2. An electronic control as set forth in claim 1 wherein the processing means includes means for activating said lock operator upon insertion of a selected key different than the aforesaid key when said battery voltage is at or below said second predetermined voltage level.
3. An electronic control as set forth in claim 2 wherein said selected key is either a maintenance key or an emergency key.
4. An electronic control as set forth in claim 1 wherein the processing means includes means for comparing the battery voltage to said first predetermined level.
5. An electronic control as set forth in claim 4 wherein said processing means includes means for comparing the battery voltage to said second predetermined level.
6. An electronic control as set forth in claim 1 wherein said alarm is a light source and said means for activating the alarm includes means for activating said light source.
7. An electronic control as set forth in claim 6 wherein the processing means includes means for activating said light source in a flashing mode when said battery voltage is less than said first predetermined level.
8. An electronic control as set forth in claim 1 wherein the processing means includes means for activating said lock operator, independent of said alarm when said valid key is inserted and read and said battery voltage is greater than said first predetermined level.
9. An electronic control as forth in claim 1 wherein the processing means includes means for activating said alarm whenever said battery voltage is less than said second predetermined level.
10. An electronic control for an electronic lock having a battery means for powering the lock, means for reading a keycard or other key, a lock operator, and an alarm for indicating a low battery voltage condition, said electronic control comprising:
means for measuring the voltage of said battery means, including means for transmitting a signal indicative of the sensed voltage, and
processing means for receiving said transmitted voltage signal for activating said lock operator and said alarm when a valid key is read and the magnitude of the voltage signal transmitted by said transmitting means has decreased to a first predetermined level from its original level, activating said alarm and said lock operator in response to a number of insertions of said valid key thereafter, said processing means being further operable for activating said alarm but not said lock operator when said valid key is inserted after said number of insertions, said predetermined level and said number being such that after said number of operations, said battery means still contains sufficient energy and provides sufficient voltage to drive said lock operator.
11. An electronic control as set forth in claim 10 wherein the processing means includes means for activating said lock operator upon insertion of a selected key different than the aforesaid key after said number of insertions of said valid key and corresponding operations of said lock operator.

_Set problem 1_:
Can you output the stretch of the lock-control claims from "2. An electronic" through "an emergency key.", word for word?
The patent claims and the listing come from unrelated sources.

Rows showing where targets appear

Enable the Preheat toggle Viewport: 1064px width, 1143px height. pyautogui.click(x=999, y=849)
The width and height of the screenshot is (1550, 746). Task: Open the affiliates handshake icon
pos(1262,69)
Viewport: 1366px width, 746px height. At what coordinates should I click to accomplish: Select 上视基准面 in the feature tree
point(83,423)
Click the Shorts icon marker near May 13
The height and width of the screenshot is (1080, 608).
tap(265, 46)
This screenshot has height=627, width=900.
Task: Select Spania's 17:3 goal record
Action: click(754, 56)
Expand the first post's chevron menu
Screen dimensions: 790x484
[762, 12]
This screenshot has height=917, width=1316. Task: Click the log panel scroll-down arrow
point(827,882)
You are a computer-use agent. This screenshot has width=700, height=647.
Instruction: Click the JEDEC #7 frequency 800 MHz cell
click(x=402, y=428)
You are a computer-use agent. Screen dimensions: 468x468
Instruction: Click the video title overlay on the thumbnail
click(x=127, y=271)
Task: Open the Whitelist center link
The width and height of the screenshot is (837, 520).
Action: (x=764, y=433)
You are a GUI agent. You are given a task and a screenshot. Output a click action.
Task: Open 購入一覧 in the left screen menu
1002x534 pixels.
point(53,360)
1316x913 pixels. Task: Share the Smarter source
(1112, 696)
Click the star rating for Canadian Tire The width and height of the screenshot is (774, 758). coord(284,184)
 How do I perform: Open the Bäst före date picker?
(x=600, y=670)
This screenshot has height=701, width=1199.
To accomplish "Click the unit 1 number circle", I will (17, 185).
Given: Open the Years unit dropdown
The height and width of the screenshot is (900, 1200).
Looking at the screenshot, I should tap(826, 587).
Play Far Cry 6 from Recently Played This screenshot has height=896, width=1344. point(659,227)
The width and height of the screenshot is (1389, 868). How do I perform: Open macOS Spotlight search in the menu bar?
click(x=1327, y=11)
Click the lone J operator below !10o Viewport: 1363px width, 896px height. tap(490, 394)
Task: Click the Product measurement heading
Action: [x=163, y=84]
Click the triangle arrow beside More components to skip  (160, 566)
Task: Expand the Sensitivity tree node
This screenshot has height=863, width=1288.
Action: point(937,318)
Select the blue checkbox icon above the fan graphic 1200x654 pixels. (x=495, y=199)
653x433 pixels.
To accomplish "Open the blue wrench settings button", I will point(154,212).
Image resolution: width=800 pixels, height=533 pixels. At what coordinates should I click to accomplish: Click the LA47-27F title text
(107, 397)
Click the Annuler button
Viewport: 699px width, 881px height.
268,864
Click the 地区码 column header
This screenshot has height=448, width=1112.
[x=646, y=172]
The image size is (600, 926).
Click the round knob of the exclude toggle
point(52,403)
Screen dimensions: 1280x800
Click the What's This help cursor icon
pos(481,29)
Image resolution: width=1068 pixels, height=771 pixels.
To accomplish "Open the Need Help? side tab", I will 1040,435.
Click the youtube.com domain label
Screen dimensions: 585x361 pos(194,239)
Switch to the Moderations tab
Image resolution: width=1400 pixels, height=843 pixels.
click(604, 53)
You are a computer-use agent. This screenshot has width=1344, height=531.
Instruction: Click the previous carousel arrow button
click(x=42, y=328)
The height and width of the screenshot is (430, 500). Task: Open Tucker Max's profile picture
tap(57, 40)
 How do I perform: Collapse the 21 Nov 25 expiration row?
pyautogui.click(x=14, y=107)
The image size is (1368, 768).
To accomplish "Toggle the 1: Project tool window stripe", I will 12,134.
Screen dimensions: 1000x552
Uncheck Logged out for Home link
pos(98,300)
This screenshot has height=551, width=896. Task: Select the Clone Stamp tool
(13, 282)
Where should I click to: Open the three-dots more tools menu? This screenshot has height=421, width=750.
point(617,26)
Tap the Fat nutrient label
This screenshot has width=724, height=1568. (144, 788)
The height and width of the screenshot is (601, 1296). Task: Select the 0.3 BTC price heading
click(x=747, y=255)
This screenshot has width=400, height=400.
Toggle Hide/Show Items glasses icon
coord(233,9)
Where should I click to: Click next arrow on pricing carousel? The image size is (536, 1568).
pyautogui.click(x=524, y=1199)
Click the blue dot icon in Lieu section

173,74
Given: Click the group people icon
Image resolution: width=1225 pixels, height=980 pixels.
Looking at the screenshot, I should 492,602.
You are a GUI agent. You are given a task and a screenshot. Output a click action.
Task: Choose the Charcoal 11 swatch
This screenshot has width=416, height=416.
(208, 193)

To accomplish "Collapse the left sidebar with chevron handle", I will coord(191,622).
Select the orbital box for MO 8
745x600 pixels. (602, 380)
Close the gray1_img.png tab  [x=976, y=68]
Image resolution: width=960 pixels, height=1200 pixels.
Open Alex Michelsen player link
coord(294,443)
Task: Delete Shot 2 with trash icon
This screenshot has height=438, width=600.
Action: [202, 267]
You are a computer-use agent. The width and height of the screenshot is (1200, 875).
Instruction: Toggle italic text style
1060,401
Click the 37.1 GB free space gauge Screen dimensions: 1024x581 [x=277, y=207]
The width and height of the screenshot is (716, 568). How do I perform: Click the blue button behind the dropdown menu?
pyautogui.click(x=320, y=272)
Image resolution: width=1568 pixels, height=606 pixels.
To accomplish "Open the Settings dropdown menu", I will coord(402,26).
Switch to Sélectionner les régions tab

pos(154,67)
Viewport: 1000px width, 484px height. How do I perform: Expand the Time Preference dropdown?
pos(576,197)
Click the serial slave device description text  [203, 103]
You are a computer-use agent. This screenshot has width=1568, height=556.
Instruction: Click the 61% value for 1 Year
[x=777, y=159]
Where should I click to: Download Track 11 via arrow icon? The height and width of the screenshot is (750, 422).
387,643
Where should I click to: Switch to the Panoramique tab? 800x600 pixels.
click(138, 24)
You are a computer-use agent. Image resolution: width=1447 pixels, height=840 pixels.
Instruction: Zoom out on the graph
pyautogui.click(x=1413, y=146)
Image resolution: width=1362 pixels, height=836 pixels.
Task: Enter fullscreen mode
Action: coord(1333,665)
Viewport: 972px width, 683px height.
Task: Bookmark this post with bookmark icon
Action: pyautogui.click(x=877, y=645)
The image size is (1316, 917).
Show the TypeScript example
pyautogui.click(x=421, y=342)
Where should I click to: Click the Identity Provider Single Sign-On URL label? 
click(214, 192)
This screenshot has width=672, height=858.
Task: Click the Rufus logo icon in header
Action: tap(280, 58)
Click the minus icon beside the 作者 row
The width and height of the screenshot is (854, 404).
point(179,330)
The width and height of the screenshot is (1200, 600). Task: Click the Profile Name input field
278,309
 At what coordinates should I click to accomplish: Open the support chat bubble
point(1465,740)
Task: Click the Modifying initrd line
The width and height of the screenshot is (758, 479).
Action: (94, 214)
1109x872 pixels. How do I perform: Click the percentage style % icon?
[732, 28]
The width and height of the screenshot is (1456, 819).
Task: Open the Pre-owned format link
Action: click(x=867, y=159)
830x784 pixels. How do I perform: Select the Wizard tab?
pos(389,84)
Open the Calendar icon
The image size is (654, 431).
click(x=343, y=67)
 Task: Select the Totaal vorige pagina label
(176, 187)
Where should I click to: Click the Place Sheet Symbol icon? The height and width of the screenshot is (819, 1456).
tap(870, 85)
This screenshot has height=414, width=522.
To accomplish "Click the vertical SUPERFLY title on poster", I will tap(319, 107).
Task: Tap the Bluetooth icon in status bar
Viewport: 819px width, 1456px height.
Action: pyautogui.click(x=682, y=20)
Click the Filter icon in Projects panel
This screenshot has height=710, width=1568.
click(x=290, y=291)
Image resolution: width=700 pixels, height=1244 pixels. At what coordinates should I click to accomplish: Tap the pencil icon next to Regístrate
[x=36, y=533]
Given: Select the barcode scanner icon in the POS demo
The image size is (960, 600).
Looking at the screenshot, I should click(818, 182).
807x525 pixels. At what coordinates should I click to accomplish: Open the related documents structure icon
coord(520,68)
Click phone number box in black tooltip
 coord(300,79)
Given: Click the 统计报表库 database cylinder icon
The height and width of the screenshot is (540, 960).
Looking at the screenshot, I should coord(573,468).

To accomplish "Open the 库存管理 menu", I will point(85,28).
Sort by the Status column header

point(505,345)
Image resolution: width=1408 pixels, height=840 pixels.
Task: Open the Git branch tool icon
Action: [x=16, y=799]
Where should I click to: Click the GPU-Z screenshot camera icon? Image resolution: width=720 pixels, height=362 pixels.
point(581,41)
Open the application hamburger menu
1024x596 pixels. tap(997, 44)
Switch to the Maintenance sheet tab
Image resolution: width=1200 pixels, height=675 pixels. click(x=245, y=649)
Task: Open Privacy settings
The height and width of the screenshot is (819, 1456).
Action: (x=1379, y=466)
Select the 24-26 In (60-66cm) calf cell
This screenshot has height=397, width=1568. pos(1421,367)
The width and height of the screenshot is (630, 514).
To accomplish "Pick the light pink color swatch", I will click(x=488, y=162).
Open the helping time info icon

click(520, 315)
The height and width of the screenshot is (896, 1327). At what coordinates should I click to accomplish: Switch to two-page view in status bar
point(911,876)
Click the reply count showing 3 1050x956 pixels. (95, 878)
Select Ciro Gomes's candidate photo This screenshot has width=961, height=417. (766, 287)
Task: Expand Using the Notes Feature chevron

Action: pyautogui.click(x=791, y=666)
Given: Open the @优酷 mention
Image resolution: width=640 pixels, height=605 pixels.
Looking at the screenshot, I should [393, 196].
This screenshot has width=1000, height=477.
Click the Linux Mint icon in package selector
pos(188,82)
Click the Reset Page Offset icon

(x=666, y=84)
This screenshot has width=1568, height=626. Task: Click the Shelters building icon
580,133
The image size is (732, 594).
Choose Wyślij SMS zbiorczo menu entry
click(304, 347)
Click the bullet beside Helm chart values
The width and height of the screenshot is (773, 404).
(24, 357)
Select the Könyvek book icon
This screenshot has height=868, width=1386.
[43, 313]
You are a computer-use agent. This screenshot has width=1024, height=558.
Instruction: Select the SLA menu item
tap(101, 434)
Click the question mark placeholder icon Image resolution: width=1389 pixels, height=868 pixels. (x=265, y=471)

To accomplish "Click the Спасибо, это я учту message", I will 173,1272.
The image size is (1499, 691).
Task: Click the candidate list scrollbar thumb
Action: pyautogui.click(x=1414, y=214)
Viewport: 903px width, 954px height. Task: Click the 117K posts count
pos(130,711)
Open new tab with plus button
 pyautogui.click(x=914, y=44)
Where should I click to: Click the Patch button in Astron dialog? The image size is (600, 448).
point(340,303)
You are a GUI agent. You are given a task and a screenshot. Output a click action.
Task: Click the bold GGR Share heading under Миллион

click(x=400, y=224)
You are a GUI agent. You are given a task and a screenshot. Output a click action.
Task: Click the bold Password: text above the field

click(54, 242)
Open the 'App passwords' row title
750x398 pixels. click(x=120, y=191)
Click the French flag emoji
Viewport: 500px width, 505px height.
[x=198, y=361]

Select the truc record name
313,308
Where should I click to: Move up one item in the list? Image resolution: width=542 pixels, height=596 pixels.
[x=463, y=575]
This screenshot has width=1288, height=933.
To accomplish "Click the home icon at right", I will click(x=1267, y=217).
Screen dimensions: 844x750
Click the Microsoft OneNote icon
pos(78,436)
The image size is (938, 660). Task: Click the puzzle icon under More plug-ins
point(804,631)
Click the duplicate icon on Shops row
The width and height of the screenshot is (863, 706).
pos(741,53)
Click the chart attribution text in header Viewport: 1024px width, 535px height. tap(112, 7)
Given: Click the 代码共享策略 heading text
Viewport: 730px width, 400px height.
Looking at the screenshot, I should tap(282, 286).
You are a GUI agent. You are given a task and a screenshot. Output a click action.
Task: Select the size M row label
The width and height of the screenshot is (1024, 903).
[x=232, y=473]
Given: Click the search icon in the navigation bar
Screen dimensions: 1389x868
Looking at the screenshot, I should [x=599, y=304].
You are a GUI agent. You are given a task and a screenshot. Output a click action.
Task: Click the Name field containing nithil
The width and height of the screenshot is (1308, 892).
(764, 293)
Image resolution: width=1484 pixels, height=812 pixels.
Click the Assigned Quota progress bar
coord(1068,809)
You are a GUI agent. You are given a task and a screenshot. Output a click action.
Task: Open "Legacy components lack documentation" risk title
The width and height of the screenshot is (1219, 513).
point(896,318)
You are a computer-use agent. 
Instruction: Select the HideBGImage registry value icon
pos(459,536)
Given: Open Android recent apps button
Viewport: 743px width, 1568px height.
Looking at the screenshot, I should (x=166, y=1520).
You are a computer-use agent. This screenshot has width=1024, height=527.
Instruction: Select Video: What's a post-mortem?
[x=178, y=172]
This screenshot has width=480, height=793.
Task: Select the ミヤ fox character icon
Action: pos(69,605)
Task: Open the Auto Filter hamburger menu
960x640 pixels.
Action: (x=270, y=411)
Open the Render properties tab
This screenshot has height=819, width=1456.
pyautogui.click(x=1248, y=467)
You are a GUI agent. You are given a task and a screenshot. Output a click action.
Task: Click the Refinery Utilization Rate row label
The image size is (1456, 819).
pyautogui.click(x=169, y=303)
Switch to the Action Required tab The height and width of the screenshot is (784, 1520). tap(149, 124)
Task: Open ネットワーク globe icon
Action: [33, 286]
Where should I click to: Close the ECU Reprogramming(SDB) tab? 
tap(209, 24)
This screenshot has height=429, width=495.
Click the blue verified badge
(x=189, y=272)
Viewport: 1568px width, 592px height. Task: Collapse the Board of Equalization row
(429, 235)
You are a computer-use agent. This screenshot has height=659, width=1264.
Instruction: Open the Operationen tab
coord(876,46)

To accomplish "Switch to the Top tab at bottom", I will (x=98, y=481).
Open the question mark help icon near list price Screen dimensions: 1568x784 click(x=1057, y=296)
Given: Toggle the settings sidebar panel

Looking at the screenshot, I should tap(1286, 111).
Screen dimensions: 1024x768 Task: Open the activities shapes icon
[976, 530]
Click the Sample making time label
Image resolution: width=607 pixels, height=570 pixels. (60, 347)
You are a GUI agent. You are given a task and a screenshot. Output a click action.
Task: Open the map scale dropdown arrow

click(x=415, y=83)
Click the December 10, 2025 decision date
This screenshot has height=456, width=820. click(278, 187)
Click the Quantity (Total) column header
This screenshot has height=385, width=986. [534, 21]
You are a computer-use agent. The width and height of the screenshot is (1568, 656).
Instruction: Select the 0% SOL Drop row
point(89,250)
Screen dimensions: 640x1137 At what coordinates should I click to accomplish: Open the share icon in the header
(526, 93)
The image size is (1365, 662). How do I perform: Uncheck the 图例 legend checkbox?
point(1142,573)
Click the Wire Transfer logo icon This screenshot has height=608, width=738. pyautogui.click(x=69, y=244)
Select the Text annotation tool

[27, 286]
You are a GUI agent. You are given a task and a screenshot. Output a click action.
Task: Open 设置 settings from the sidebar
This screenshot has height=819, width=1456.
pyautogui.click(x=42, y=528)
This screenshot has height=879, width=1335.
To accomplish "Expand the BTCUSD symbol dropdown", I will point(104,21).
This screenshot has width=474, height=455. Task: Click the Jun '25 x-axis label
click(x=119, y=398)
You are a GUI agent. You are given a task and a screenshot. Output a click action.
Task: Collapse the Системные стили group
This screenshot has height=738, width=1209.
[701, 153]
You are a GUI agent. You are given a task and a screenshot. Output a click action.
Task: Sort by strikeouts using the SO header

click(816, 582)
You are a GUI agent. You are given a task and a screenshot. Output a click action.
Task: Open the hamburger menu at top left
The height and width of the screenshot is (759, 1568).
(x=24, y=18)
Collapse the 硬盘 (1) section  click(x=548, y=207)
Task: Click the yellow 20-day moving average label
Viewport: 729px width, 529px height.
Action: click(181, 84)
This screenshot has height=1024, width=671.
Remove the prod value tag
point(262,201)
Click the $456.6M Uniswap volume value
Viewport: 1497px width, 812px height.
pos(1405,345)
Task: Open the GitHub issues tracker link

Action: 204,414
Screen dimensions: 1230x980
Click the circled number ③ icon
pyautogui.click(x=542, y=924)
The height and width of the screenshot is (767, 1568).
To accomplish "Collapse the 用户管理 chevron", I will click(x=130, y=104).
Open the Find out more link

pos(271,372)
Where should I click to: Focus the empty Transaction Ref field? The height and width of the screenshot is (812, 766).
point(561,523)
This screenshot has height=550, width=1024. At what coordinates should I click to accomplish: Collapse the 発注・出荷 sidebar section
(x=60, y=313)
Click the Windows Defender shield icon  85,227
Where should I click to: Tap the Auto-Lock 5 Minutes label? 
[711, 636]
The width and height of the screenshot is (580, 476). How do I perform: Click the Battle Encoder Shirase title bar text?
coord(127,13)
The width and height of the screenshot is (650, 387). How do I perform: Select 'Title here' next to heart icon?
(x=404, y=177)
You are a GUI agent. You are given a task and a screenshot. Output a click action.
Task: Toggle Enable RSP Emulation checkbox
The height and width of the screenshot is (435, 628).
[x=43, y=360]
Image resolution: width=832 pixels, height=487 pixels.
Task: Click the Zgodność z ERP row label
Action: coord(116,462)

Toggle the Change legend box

_Set problem 2_:
Could you offset the stretch of the listing above from the line containing "The image size is (600, 926)." through the line containing "I will 1040,435." by repeating each of those lines, requests included, with 3 added to every coordinate in the answers, and give only those lines?

_Result 1_:
2. An electronic control as set forth in claim 1 wherein the processing means includes means for activating said lock operator upon insertion of a selected key different than the aforesaid key when said battery voltage is at or below said second predetermined voltage level.
3. An electronic control as set forth in claim 2 wherein said selected key is either a maintenance key or an emergency key.

_Result 2_:
The image size is (600, 926).
Click the round knob of the exclude toggle
point(55,406)
Screen dimensions: 1280x800
Click the What's This help cursor icon
pos(484,32)
Image resolution: width=1068 pixels, height=771 pixels.
To accomplish "Open the Need Help? side tab", I will 1043,438.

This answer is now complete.